A chain of fused multiply-adds
Stretch the sum-of-products to three terms and you have a 3D dot product. The shape it compiles to is easy to spot once you have seen it. One fmuls kicks off the accumulator. After that, one fmadds per term, each dropping its product onto the running total. fmuls then fmadds then fmadds, that is the accumulation idiom, and it keeps going for as many terms as you have.

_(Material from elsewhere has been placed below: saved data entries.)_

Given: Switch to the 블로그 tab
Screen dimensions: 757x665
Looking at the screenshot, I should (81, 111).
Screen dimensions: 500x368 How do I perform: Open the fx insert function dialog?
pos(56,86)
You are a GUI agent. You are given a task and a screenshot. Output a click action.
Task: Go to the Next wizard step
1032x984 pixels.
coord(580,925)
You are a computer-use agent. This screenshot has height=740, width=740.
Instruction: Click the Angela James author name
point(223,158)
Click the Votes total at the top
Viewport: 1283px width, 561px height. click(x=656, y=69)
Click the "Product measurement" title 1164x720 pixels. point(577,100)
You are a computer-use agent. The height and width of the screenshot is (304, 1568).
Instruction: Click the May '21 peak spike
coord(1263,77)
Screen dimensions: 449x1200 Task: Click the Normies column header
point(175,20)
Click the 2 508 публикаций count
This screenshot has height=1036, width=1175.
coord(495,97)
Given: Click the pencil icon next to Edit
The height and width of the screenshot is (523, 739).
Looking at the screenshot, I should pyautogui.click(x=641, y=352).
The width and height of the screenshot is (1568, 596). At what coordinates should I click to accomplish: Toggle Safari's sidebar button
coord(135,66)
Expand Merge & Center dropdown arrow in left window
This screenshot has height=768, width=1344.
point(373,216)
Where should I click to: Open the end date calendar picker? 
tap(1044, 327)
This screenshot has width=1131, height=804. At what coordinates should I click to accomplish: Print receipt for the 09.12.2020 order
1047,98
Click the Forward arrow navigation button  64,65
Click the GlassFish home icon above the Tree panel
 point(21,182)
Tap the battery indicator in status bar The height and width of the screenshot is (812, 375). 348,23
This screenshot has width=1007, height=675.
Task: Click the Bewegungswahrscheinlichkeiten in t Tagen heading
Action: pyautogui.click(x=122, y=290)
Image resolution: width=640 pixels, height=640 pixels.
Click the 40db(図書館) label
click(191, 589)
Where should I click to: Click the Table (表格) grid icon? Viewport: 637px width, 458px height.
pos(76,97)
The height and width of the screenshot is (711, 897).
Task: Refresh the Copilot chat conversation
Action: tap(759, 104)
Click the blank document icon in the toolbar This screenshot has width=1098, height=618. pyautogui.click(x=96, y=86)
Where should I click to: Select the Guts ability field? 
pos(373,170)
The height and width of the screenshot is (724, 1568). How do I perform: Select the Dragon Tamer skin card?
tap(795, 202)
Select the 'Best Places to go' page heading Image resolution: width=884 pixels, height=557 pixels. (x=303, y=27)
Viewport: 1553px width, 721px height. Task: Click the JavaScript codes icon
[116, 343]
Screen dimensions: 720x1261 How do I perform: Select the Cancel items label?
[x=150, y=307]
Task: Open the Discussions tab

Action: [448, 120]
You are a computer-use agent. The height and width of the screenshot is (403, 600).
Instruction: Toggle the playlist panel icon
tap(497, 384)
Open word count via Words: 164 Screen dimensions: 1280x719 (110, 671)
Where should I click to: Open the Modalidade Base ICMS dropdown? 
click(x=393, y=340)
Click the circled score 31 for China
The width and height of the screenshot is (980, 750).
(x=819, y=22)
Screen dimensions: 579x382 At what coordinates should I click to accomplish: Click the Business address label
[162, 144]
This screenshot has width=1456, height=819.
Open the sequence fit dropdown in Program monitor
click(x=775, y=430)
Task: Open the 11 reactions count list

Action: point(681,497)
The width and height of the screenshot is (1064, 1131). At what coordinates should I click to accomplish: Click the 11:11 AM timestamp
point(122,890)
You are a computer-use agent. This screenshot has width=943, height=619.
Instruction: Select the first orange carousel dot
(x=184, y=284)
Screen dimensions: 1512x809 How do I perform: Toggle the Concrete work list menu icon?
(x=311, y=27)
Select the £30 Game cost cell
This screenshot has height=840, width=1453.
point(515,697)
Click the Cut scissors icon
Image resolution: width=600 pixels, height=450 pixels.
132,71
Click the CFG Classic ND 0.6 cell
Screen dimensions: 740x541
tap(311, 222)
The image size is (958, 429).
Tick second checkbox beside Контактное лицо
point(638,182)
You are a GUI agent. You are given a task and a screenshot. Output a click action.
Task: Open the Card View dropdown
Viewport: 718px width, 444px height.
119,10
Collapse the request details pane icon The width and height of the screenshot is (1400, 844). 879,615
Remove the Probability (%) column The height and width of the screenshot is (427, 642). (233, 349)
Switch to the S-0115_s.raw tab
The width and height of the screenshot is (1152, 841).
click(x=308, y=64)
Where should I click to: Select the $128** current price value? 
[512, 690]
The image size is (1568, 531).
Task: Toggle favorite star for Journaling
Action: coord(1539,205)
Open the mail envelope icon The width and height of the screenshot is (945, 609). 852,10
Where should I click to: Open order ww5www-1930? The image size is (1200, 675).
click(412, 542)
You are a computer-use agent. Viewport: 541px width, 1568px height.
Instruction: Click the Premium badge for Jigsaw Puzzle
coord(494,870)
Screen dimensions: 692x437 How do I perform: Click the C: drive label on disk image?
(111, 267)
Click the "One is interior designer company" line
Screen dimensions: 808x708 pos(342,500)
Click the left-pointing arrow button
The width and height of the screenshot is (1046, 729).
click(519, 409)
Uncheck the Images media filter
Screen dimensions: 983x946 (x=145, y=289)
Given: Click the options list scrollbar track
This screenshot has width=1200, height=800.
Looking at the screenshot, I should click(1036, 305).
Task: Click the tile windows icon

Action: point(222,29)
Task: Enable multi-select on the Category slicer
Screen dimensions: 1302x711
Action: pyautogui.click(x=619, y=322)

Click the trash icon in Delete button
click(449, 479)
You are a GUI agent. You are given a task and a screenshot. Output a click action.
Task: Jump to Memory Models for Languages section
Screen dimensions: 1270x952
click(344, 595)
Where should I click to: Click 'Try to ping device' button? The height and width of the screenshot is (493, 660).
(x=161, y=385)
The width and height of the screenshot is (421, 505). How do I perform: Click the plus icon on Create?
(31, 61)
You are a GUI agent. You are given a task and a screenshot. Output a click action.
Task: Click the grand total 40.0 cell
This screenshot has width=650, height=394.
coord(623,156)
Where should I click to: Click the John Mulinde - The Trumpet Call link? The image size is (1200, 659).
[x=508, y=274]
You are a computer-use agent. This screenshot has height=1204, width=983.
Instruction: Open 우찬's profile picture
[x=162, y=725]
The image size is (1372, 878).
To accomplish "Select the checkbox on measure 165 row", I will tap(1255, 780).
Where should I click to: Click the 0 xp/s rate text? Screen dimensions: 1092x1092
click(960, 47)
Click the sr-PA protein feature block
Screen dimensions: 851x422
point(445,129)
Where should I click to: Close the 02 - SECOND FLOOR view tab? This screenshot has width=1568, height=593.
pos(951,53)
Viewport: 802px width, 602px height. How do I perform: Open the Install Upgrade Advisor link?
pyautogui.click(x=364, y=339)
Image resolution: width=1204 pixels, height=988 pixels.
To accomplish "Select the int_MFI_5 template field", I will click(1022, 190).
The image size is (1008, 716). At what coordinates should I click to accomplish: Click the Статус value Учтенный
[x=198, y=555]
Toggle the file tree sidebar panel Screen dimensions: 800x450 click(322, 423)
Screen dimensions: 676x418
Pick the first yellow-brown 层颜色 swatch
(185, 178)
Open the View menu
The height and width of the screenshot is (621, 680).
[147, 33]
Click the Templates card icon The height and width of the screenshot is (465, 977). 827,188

Fields out of a struct each cost an lfs. Here is weigh3(t, wa, wb, wc), adding up the fields of a {f32 a,b,c} struct, each scaled by its own weight argument:
lfs f0, 4(r3) # t->b
lfs f4, 0(r3) # t->a
fmuls f0, f0, f2 # f0 = t->b * wb (accumulator seed)
lfs f2, 8(r3) # t->c
fmadds f0, f4, f1, f0 # f0 = t->a*wa + f0 (fold in first term)
fmadds f1, f2, f3, f0 # f1 = t->c*wc + f0 (fold in last term)
blr
Loads can be interleaved, and the compiler picks whichever product seeds the fmuls. None of that changes the bones of it. An lfs pair per multiplied term, one fmuls, then fmadds after fmadds carrying the sum into f1. The offset on each lfs is the field number, 0 then 4 then 8 for first, second, third.
Your target multiplies the matching fields of two Vec3s, one parked in r3, the other in r4, and sums the three products. Walk the lfs offsets to match the fields up, then make sure those products all feed one accumulator.
Both arguments point at this struct:
typedef struct { f32 x, y, z; } Vec3;
Your task
With the Vec3 struct above, write dot3 taking two Vec3*s to reproduce the assembly above.